> Task goal:
Begin at the line below that has "17 (36, 2357)" and stop after the line that has "dreamgirlk Clips4sale Leak". Please restate only those lines, word for word.

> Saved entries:
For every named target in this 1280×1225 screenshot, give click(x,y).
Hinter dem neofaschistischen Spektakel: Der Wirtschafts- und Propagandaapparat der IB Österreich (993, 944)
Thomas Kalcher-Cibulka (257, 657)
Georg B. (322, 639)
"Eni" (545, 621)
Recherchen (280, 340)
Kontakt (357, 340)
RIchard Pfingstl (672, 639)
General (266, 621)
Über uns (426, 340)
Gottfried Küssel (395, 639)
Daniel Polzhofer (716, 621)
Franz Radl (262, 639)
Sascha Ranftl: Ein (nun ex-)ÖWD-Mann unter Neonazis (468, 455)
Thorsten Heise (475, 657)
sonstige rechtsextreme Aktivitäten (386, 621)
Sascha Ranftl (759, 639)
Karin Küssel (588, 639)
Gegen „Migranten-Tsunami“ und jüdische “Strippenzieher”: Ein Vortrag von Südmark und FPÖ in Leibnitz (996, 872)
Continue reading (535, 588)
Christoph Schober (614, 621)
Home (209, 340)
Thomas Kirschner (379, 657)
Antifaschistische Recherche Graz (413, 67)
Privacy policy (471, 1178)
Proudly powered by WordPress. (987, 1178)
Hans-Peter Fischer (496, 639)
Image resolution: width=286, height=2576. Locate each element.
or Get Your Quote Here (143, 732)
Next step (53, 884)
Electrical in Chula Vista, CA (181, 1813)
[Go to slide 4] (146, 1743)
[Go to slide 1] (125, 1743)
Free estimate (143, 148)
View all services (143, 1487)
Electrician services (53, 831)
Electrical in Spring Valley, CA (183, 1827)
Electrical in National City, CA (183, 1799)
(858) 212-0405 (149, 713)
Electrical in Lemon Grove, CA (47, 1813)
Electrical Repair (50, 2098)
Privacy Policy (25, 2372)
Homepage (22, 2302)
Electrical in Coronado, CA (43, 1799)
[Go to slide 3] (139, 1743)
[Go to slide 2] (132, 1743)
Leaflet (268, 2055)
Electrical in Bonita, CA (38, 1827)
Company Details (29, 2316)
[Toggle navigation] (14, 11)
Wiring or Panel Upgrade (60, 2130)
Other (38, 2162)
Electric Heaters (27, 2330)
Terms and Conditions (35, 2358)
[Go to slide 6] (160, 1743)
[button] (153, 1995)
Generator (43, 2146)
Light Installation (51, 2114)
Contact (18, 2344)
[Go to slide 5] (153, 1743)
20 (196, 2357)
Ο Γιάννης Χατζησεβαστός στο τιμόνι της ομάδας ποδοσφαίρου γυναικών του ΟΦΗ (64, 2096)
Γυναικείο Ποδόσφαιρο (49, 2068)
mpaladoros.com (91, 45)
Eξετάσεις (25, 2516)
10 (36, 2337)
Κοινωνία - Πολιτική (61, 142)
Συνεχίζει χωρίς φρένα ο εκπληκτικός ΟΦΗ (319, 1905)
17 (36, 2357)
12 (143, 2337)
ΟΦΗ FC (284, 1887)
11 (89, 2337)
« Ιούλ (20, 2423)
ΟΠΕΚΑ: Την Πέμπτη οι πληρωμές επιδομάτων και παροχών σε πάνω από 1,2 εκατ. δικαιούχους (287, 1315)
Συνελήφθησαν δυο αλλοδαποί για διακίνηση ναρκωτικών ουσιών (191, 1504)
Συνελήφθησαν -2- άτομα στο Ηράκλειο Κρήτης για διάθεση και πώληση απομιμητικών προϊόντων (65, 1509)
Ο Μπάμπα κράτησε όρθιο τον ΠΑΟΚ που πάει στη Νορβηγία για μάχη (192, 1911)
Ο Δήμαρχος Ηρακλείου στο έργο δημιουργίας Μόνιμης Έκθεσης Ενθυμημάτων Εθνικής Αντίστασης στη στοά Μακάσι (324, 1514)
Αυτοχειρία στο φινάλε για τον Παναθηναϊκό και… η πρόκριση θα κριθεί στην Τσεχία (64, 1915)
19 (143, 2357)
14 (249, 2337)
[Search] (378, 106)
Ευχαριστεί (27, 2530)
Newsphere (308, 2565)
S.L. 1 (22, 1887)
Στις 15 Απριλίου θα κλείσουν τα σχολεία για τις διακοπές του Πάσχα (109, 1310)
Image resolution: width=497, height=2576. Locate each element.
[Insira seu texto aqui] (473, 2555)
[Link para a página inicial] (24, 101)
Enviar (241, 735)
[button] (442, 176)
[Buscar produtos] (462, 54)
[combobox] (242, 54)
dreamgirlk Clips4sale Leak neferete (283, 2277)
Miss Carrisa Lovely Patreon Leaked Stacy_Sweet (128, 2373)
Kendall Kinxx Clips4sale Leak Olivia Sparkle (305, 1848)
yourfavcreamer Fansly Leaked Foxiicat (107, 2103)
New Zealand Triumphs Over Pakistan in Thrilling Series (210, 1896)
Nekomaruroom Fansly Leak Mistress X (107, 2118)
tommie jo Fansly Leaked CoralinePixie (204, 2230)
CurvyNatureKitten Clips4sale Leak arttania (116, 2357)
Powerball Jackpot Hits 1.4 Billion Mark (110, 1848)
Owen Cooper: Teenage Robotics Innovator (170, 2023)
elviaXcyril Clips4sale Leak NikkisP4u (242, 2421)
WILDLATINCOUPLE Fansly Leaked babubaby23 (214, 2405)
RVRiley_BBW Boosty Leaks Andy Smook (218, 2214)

> Answer area:
17 (36, 2357)
12 (143, 2337)
ΟΦΗ FC (284, 1887)
11 (89, 2337)
« Ιούλ (20, 2423)
ΟΠΕΚΑ: Την Πέμπτη οι πληρωμές επιδομάτων και παροχών σε πάνω από 1,2 εκατ. δικαιούχους (287, 1315)
Συνελήφθησαν δυο αλλοδαποί για διακίνηση ναρκωτικών ουσιών (191, 1504)
Συνελήφθησαν -2- άτομα στο Ηράκλειο Κρήτης για διάθεση και πώληση απομιμητικών προϊόντων (65, 1509)
Ο Μπάμπα κράτησε όρθιο τον ΠΑΟΚ που πάει στη Νορβηγία για μάχη (192, 1911)
Ο Δήμαρχος Ηρακλείου στο έργο δημιουργίας Μόνιμης Έκθεσης Ενθυμημάτων Εθνικής Αντίστασης στη στοά Μακάσι (324, 1514)
Αυτοχειρία στο φινάλε για τον Παναθηναϊκό και… η πρόκριση θα κριθεί στην Τσεχία (64, 1915)
19 (143, 2357)
14 (249, 2337)
[Search] (378, 106)
Ευχαριστεί (27, 2530)
Newsphere (308, 2565)
S.L. 1 (22, 1887)
Στις 15 Απριλίου θα κλείσουν τα σχολεία για τις διακοπές του Πάσχα (109, 1310)
Image resolution: width=497, height=2576. Locate each element.
[Insira seu texto aqui] (473, 2555)
[Link para a página inicial] (24, 101)
Enviar (241, 735)
[button] (442, 176)
[Buscar produtos] (462, 54)
[combobox] (242, 54)
dreamgirlk Clips4sale Leak neferete (283, 2277)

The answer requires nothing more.